With a quick glance up and down the hall to make sure she was still alone, Lore shoved her hand behind the tapestry, between the fabric and the wall. Nothing but smooth wood, at first, but as she ran her fingers along the thread-nubbed back, they caught on something sharp.

A pin, holding in place a tiny slip of paper. She’d bet money it was the same one that had been in Bellegarde’s hand.

Lore only stuck herself once as she carefully pulled the paper off the sharp end of the pin, leaving her thumb in its place so she could put it back exactly where she’d found it. Keeping her hand beneath the heavy fabric required crouching strangely next to the wall, so she unfolded the note and read it as quickly as she could.

But the note didn’t have words. Just a number.

75.

She frowned at it a moment before hurriedly thrusting the note back behind the tapestry, pricking her finger again and hissing a curse. She was already hopelessly late, and there were seemingly endless stairs between her and Bastian’s apartments.

After making sure the note showed no sign of meddling, Lore went back to the stairs, doing her best not to run. A blister was forming on the arch of her foot, helped along by her thin slippers, and it gave her a counterpoint of discomfort to concentrate on as she thought over what she’d found.

75.

Seventy-five what? Maybe it wasn’t for anything important after all. Maybe Bellegarde was cataloging the tapestries—she didn’t know how many were in the corridor, but seventy-five didn’t seem outside the realm of possibility. Maybe he wanted to make sure the turret he lived in during the season had more tapestries than any of the others. It seemed like something a Citadel courtier would do.

She couldn’t quite buy that, though. Bellegarde had acted strangely when he saw her. He’d stood in front of the tapestry like he was trying to hide it, and conversely brought it to her attention instead.

Lore stuck her finger in her mouth, sucking at the tiny bead of blood the pin had brought up. She hoped the note meant something, or she’d just impaled herself for nothing but discovering how many gaudy tapestries August hung in a hallway.

A tactical mind for the ages, Gabe had called her. Gods dead and dying.

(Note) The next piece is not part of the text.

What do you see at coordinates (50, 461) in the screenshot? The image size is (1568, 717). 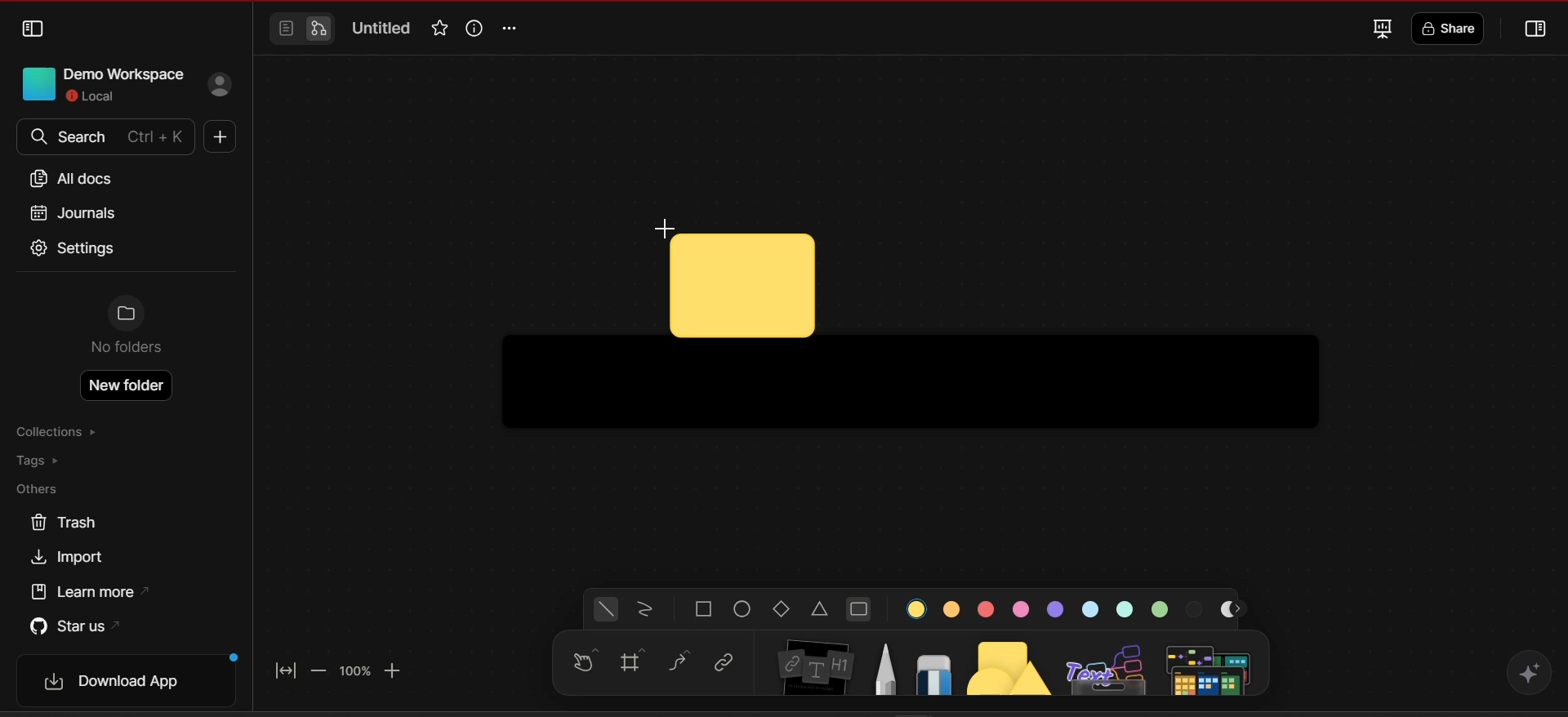 I see `tags` at bounding box center [50, 461].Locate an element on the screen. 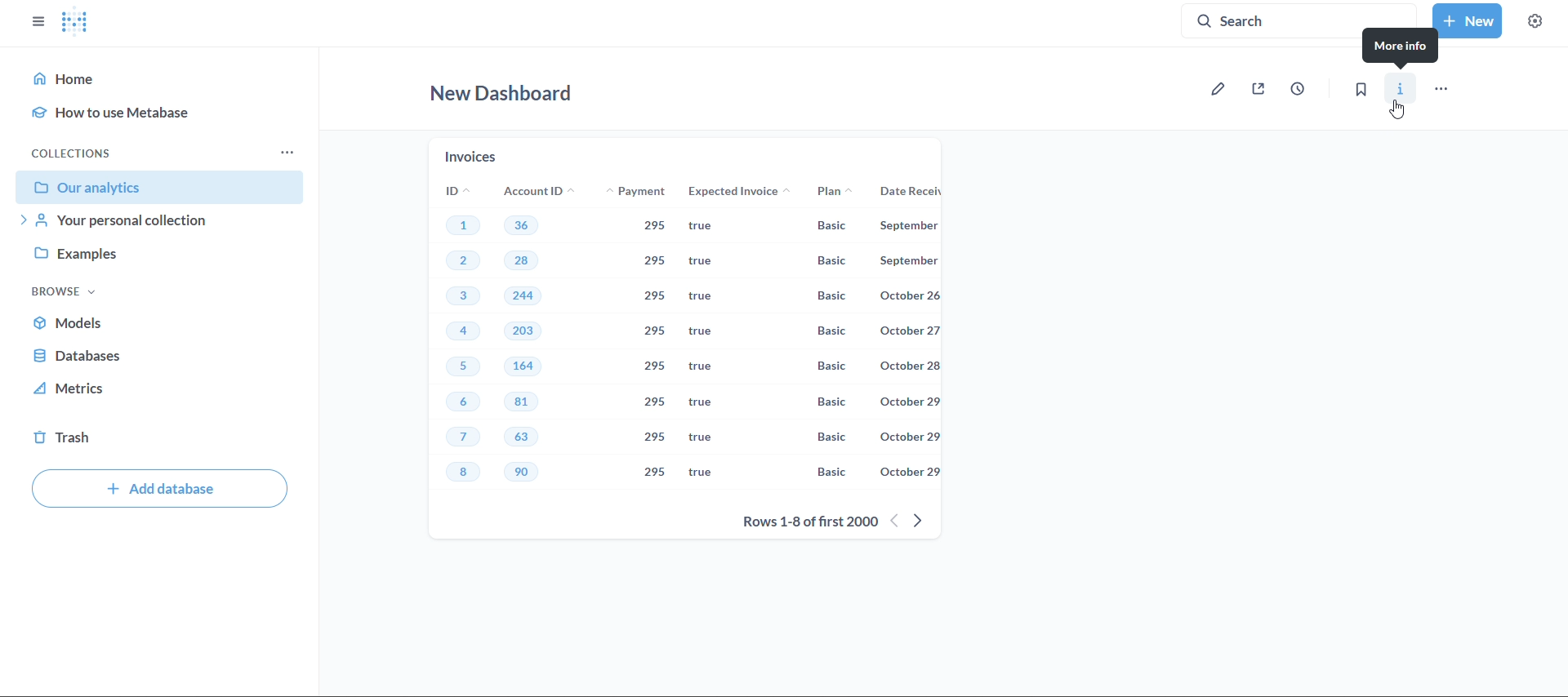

Bastian’s directions kept her heading up the stairs, until she reached their end at a corridor wider than any of the others she’d passed. She glanced down at the crude map, at the words written in a surprisingly graceful hand beneath the badly drawn winking face. Between the palms.

The landmark was unneeded. There was only one door at the end of the long, wide hallway, painted white with a swirling pattern of golden suns, two leafy palms on either side. The sounds of laugher drifted from within.

“Here goes.” Lore strode down the hall, raising her hand to knock.

A maidservant opened the door before she could, and to her credit didn’t give Lore the appraising once-over she surely deserved, out of breath and limping due to her rapidly growing blister. Instead the maid only inclined her head, stepping aside to let her into the most beautiful room Lore had ever encountered.

It was breathtaking in its simplicity. The walls were pale marble, veined in delicate traceries of gold, left bare of art in favor of showing off their simple beauty. Tiles in blushed, subdued colors made up the floor, turning the whole expanse to a disorienting whirl of swirls and arabesques, like standing in a cloud. In the center of the room, a stone fountain shot jets of water up toward the domed glass roof, disturbingly similar to the one covering the vaults, and arched windows in the walls were nearly blocked by a green profusion of plants. Beyond the open foyer, a staircase led to what Lore assumed were more rooms, a mansion in its own right sitting on top of the Citadel.

She might’ve stood there gaping for hours if Alienor hadn’t called to her. “Lore!”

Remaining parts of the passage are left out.